_Instructions to follow_:
Beginning with the line where "This screenshot has height=480, width=680." appears, please restate each line of the records below word for word until the last one, inclusive, and nothing else.

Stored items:

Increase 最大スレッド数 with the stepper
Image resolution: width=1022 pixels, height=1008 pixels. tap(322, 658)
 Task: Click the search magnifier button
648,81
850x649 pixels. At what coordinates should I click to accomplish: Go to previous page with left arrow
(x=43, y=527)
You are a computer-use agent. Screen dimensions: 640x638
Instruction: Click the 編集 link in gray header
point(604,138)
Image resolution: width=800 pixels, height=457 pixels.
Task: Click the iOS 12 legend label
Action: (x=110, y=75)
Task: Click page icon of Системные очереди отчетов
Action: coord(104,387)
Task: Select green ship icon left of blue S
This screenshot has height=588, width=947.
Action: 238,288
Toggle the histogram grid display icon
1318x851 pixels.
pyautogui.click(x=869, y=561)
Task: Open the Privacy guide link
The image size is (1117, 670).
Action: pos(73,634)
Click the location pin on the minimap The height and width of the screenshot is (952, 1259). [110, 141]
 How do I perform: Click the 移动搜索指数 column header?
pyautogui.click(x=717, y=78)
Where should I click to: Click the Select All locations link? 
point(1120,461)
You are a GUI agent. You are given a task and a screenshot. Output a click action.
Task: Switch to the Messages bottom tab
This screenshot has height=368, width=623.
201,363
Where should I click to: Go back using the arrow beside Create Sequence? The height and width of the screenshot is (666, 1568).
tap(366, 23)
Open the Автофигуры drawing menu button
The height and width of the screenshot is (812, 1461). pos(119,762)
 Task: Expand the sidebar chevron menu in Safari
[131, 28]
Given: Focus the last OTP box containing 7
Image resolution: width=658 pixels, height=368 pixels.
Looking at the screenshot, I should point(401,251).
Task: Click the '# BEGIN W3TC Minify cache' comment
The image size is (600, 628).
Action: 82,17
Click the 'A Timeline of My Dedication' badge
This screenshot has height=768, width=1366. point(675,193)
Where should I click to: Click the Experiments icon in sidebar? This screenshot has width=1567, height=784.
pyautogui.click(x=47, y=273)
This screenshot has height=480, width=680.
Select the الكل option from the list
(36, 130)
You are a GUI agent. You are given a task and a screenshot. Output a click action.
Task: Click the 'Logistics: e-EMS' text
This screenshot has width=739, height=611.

_Response to this task_:
This screenshot has height=480, width=680.
Select the الكل option from the list
(36, 130)
You are a GUI agent. You are given a task and a screenshot. Output a click action.
Task: Click the 'Logistics: e-EMS' text
This screenshot has width=739, height=611.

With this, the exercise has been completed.